**PROBLEM SET:**
[A] In the solar cell article, what efficiency did the six-junction cell reach under concentrated illumination?
[B] Print the portion of the solar cell article starting at "Solar cells today" and ending at "the record-setting cell.".

**SELECTED PASSAGE:**
——————————

Researchers at the National Renewable Energy Laboratory (NREL) have created a record-shattering new solar cell. The device can convert sunlight to energy at nearly 50% efficiency, much better than present alternatives.
Image credits Dennis Schroeder / NREL.
Solar cells today typically run with between 15% and 23% efficiency, meaning they convert roughly 1/6th to 1/4th of incoming energy (in the form of sunlight) to electricity. But a new, “six-junction solar cell” designed at NREL boasts an efficiency of almost 50%, a huge increase.
More bang for your sun
“This device really demonstrates the extraordinary potential of multijunction solar cells,” said John Geisz, a principal scientist in the High-Efficiency Crystalline Photovoltaics Group at NREL and lead author of a new paper on the record-setting cell.
The cell has a measured efficiency of 47.1% under concentrated illumination, with one variant setting a new efficiency record under one-sun (natural) illumination of 39.2%.
The team used III-V materials — so called because of their position in the periodic table, also known as the boron group of semiconductors — to build their new cell; such materials have a wide range of light absorption properties that made them ideal for the task. Due to their highly efficient nature and the cost associated with making them, III-V solar cells are most often used to power satellites
The cell’s six junctions represent photoactive layers, and each is designed to capture light from a certain part of the solar light spectrum — in essence, each layer is specialized in absorbing as much as it can from certain parts of incoming light. The device also contains about 140 layers of various III-V materials to support these junctions, however, it’s only one-third the thickness of a human hair, the team explains.

——————————

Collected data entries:

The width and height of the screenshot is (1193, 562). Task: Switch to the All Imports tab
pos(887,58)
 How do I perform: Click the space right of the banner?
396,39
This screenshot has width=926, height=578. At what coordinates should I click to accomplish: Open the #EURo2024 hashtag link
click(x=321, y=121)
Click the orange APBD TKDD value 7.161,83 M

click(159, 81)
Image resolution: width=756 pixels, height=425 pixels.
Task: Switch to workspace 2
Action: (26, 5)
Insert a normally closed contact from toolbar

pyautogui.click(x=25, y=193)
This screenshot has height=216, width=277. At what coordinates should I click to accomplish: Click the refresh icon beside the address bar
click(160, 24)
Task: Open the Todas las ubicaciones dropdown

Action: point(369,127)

——————————

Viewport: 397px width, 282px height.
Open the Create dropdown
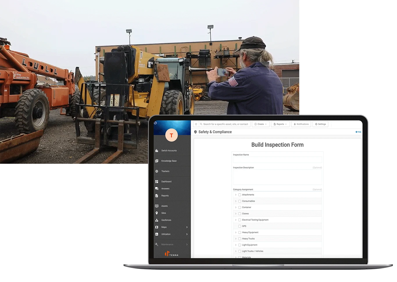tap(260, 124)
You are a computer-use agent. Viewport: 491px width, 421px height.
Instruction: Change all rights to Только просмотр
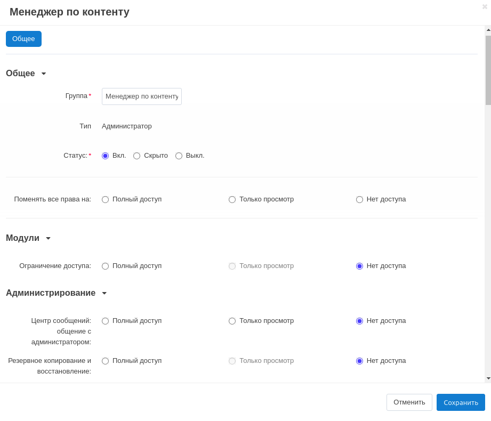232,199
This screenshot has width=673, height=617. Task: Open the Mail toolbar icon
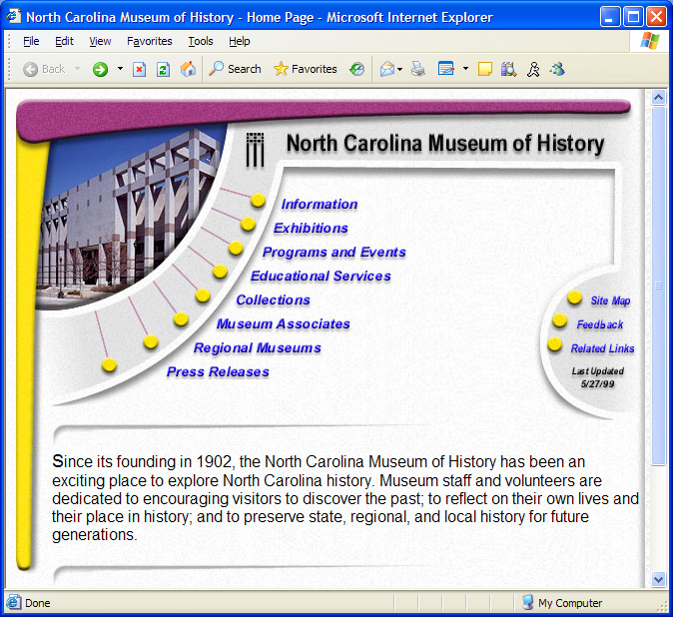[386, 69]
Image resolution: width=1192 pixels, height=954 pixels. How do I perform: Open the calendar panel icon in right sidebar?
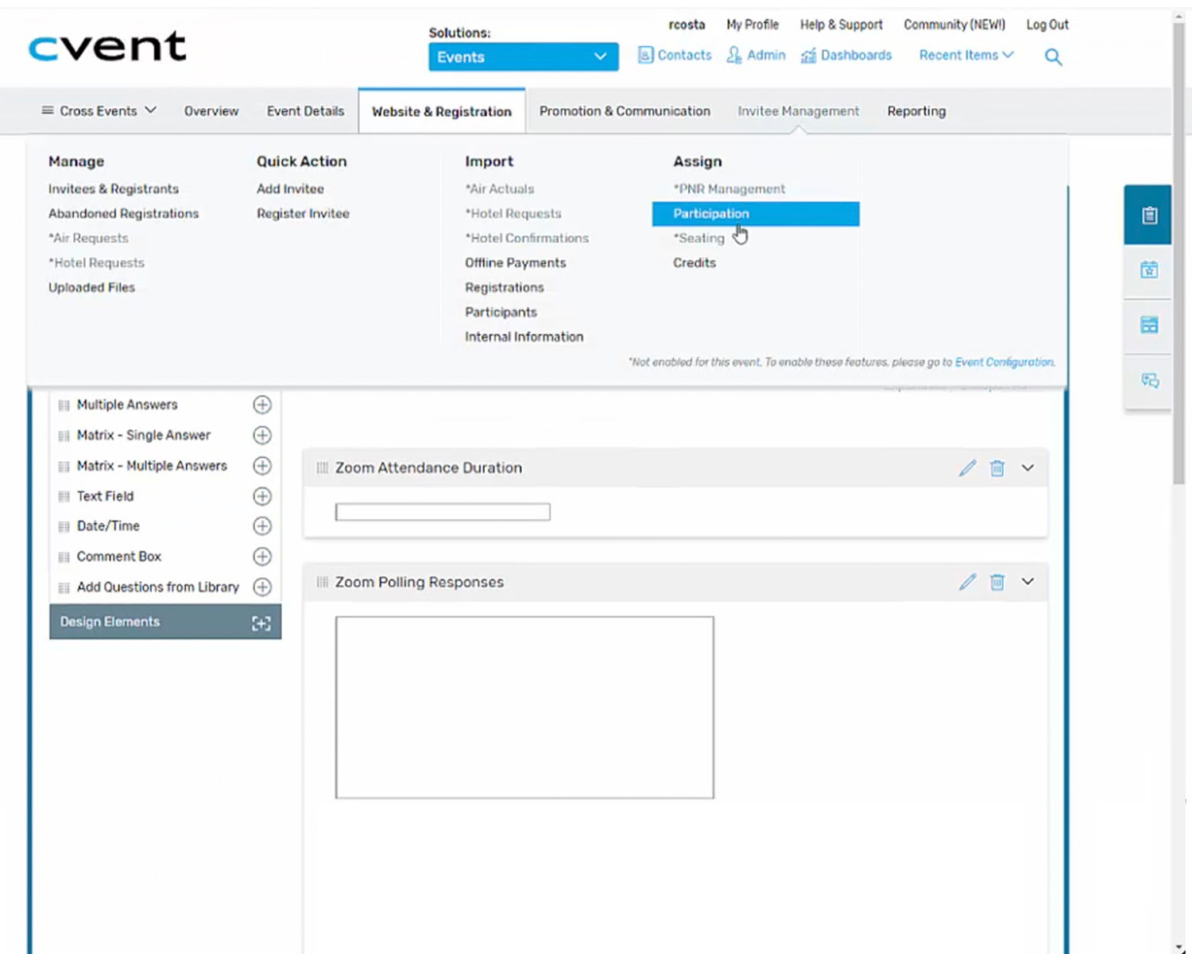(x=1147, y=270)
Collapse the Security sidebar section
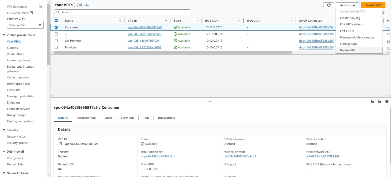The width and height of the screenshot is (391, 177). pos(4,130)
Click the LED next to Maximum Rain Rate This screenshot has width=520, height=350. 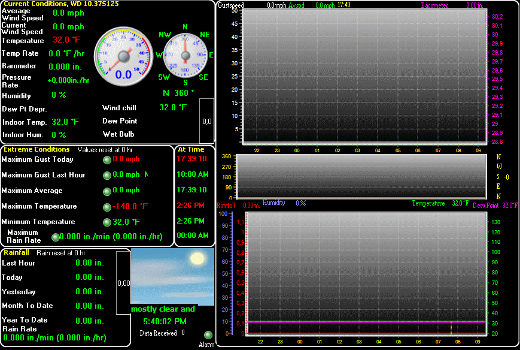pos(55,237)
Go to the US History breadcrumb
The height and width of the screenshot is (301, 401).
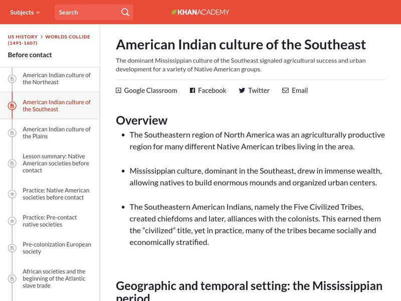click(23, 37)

——————————

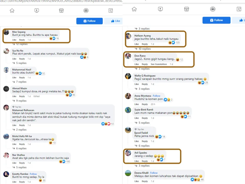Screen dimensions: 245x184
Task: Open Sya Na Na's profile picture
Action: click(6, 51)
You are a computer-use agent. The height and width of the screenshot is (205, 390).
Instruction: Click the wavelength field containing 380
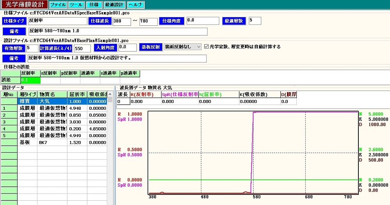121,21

——————————

**TASK-BY-TASK RESULTS:**
[A] 47.1%

[B]
Solar cells today typically run with between 15% and 23% efficiency, meaning they convert roughly 1/6th to 1/4th of incoming energy (in the form of sunlight) to electricity. But a new, “six-junction solar cell” designed at NREL boasts an efficiency of almost 50%, a huge increase.
More bang for your sun
“This device really demonstrates the extraordinary potential of multijunction solar cells,” said John Geisz, a principal scientist in the High-Efficiency Crystalline Photovoltaics Group at NREL and lead author of a new paper on the record-setting cell.